Things to do ->
A) Extract the passage of the text on online events from "An example? Bring" to "to the unexpected.", copying it word for word.
B) Write the next part of the text on when not to hold an online event, starting after its final sentence.

Document text ->
[Start of Attachment]
The pandemic has split the world in two.
The world of events, at least.
It divided it between those who – for lack of alternative options, necessity, entrepreneurial spirit or simple sheer resourcefulness – converted to online events and organized, perhaps, even more events than they would have in presence, and those who, by choice or out of necessity, stopped, postponed everything and are waiting to resume theorganization of in-presence events.
Who is right? Both.
In fact it is not a matter of courage, valor or primacy. But rather of the quality of the event, of the actual possibilities and of the expected results.
An example? Bring online a theater show and you will hear people snore like you’ve never heard before in any theater. Online theater is not theater, you might say. It’s something different that may or may not start to happen but that certainly cannot be created by just clicking on a button. It requires to be something completely new that’s suitable for the online channel since it has been specifically created for that platform and use. In a year of pandemic we have seen good and bad examples of this process: shows that bored us completely and intelligent experiments. And what is true for theater it is true for many other contexts, which have tried to react to the unexpected.
Precisely for this reason, and because we think we can afford it after more than a year of experimenting with events of various sizes and sectors, we feel we can now say when it is not really the case to do an online event.
And, just to be brief, let’s try to summarize it all in three points.
1. Don’t do an online event when the same event works best in presence
Monsieur de La Palice is turning in his grave, so much what we are saying is self-evident. But it is as obvious as it is true that the two things do not always go hand in hand. There are events that will never work online as they do in presence, even if they are completely rethought, redesigned, dismantled and reassembled. For example: if your event’s purpose is to have people taste wine, or choose fabrics, you will probably have a very hard time, even with the best technology, to bring an equally satisfying experience online.
[End of Attachment]
Entries provided ->
[Start of Attachment]
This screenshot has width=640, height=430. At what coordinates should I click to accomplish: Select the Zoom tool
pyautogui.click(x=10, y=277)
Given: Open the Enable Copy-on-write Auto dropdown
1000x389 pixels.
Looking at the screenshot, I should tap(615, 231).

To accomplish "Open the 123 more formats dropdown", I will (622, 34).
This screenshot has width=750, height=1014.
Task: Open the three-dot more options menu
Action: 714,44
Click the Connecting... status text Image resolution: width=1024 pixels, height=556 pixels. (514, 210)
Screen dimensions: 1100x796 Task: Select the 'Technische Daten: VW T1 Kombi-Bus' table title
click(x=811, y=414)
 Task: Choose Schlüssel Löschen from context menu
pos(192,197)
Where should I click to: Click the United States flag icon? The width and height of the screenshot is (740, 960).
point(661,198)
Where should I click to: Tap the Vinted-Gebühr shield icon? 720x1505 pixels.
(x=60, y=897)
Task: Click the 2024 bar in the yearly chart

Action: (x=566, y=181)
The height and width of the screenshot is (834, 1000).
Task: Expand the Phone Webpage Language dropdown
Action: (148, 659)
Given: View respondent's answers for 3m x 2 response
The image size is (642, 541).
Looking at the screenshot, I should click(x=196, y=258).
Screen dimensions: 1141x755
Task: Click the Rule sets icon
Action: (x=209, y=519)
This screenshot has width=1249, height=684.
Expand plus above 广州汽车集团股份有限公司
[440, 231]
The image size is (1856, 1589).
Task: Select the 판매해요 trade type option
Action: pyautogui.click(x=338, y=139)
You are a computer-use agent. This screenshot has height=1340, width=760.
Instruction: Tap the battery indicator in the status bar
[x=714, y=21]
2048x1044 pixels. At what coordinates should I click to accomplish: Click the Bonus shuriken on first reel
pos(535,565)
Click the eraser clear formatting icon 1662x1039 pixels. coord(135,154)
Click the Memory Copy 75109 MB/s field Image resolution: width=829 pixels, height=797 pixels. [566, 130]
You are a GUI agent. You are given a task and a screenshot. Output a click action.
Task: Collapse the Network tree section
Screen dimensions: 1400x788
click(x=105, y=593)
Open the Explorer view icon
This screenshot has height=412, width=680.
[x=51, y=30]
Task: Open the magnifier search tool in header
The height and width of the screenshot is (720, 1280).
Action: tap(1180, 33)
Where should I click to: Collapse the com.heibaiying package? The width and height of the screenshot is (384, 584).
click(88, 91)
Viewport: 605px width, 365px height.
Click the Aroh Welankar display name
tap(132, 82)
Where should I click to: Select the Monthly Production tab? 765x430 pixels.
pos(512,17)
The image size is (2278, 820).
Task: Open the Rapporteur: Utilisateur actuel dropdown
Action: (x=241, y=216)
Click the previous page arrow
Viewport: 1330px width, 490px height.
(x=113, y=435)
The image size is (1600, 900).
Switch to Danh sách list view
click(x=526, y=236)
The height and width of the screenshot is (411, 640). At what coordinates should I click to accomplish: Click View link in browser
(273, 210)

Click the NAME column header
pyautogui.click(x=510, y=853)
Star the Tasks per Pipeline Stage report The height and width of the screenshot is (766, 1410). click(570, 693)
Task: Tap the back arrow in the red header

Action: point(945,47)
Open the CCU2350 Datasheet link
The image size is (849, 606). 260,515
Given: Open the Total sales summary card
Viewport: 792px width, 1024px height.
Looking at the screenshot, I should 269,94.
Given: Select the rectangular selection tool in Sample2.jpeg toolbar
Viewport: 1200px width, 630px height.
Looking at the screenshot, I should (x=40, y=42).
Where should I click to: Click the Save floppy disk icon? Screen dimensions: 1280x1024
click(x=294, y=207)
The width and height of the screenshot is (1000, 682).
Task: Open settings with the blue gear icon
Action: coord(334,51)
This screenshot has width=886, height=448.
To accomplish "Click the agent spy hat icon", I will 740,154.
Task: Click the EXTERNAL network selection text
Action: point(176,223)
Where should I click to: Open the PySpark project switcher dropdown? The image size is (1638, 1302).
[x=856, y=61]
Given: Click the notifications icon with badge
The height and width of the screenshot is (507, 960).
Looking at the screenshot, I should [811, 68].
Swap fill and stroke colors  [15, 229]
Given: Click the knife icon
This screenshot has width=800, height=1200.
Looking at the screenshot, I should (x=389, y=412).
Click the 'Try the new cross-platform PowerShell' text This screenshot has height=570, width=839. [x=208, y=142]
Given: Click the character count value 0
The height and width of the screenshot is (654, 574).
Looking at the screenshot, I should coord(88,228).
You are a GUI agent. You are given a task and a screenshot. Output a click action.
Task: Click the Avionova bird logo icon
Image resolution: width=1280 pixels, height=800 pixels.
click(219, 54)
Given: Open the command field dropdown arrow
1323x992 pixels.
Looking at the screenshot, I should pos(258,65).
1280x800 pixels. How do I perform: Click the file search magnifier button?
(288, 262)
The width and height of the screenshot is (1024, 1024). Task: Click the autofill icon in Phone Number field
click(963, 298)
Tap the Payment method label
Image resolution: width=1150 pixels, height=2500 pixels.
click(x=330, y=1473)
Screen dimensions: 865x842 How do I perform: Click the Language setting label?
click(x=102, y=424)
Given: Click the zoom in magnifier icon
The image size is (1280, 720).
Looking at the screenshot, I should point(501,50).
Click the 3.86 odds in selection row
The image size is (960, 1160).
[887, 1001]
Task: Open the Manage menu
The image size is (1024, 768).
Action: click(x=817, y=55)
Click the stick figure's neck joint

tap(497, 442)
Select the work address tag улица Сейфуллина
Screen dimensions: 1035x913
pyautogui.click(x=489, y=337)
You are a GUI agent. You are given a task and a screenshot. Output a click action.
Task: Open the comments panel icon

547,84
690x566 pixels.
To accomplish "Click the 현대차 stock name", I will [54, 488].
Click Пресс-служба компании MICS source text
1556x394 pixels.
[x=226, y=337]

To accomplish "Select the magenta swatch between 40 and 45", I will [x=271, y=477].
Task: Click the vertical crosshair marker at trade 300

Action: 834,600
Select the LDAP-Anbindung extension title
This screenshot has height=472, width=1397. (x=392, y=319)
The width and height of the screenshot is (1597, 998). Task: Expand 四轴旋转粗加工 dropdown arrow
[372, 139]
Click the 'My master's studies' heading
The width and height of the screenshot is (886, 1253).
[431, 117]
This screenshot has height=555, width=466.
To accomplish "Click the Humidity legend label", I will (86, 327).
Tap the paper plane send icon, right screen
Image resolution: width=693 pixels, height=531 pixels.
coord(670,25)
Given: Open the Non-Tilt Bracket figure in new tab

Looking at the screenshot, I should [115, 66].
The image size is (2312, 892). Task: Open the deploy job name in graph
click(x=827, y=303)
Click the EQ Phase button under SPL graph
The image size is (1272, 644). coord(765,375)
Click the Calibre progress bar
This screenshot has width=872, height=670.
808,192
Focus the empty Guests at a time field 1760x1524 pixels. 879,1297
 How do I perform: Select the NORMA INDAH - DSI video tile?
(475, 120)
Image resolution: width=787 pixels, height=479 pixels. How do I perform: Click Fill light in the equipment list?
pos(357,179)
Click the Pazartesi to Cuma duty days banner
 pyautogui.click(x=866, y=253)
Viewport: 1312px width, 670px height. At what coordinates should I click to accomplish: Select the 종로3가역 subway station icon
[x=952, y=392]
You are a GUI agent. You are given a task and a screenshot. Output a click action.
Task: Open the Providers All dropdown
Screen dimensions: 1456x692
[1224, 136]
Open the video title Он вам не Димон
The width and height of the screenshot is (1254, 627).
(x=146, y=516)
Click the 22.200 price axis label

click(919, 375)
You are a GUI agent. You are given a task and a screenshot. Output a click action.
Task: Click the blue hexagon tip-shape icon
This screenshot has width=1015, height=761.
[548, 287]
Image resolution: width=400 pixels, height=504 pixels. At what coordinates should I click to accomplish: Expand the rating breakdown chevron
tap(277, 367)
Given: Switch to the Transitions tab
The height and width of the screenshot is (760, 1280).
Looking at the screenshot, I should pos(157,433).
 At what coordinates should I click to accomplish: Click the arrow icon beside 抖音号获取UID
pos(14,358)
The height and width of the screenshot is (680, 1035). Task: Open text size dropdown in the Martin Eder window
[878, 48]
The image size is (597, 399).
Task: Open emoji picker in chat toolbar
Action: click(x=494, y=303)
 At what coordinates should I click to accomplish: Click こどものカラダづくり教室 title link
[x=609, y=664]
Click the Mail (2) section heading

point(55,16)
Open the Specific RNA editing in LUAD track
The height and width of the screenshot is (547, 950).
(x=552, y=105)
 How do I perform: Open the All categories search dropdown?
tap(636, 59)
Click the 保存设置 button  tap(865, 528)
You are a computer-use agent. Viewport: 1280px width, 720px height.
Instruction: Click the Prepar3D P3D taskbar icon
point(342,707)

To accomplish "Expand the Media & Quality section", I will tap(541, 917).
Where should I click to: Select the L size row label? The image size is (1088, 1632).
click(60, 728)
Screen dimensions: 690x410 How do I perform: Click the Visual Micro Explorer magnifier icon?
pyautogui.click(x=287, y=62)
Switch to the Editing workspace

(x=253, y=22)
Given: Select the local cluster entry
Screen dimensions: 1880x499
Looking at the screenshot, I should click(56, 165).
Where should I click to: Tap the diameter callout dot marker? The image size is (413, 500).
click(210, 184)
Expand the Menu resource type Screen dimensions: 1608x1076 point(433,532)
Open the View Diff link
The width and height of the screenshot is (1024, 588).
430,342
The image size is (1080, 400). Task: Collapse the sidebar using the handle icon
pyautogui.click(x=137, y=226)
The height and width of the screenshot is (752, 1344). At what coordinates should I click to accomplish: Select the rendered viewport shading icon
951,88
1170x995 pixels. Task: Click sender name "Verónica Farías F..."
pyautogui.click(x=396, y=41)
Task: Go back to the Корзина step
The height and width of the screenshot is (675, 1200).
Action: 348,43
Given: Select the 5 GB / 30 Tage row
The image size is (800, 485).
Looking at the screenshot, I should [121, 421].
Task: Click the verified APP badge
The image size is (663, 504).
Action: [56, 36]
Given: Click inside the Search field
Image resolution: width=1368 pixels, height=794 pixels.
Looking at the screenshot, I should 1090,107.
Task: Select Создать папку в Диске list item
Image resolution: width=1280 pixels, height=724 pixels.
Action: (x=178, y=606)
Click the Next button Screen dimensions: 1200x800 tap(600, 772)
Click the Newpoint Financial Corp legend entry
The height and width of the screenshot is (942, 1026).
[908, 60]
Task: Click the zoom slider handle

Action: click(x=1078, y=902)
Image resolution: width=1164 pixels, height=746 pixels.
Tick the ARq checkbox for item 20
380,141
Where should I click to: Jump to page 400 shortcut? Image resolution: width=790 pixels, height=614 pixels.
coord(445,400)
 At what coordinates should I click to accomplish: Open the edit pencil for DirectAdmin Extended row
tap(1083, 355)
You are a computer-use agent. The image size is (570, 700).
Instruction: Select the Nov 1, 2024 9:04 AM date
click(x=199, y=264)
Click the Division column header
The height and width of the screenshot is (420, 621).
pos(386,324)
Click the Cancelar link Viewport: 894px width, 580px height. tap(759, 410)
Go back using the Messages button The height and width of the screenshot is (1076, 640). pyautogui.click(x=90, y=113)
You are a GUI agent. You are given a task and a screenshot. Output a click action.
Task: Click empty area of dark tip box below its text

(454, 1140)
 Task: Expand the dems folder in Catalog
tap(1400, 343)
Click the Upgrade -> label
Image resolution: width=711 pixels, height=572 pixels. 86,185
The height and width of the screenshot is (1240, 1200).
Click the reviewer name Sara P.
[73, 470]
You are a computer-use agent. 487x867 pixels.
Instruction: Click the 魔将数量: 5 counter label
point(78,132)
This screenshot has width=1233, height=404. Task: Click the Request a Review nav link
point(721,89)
[End of Attachment]
Activity answers ->
A)
An example? Bring online a theater show and you will hear people snore like you’ve never heard before in any theater. Online theater is not theater, you might say. It’s something different that may or may not start to happen but that certainly cannot be created by just clicking on a button. It requires to be something completely new that’s suitable for the online channel since it has been specifically created for that platform and use. In a year of pandemic we have seen good and bad examples of this process: shows that bored us completely and intelligent experiments. And what is true for theater it is true for many other contexts, which have tried to react to the unexpected.

B)
2. Don’t do an online event when you’re not willing to get involved completely
Unknowns? Many. Certainties? Few, especially the first time. We could bring you dozens of experiences from just the last 12 months of companies that have faced the transition from in-presence events to online events not only without knowing what to expect, but above all with the handbrake on, rigid, afraid and moreover unavailable to change their operating modes. Certainly the last few months have seen people working remotely from home and that this has not made it easier to change procedures and protocols. And, also certainly, if event managers could choose, they certainly would have gone through one change at a time, not all together. True. But moving from in-presence events to online events is a bit like learning to ski. The steeper the descent, the more you need to stay soft on the joints, flexible and ready for any jolt. Otherwise you’ve already fallen. This means you shouldn’t do an online event if you’re not an online event expert already? No, you surely have to start from somewhere. But you also will need to rely on good guides and trustworthy equipment to reduce the risk of getting hurt, that’s what we are saying. This way, all you’ll need, then, will be a little planning (we’re joking, you will need a lot of it) and the desire to experiment. But above all, you’ll need not to think that you’ll be doing online what you do offline, and that you’ll be doing it the same way, because no, that’s not going to happen.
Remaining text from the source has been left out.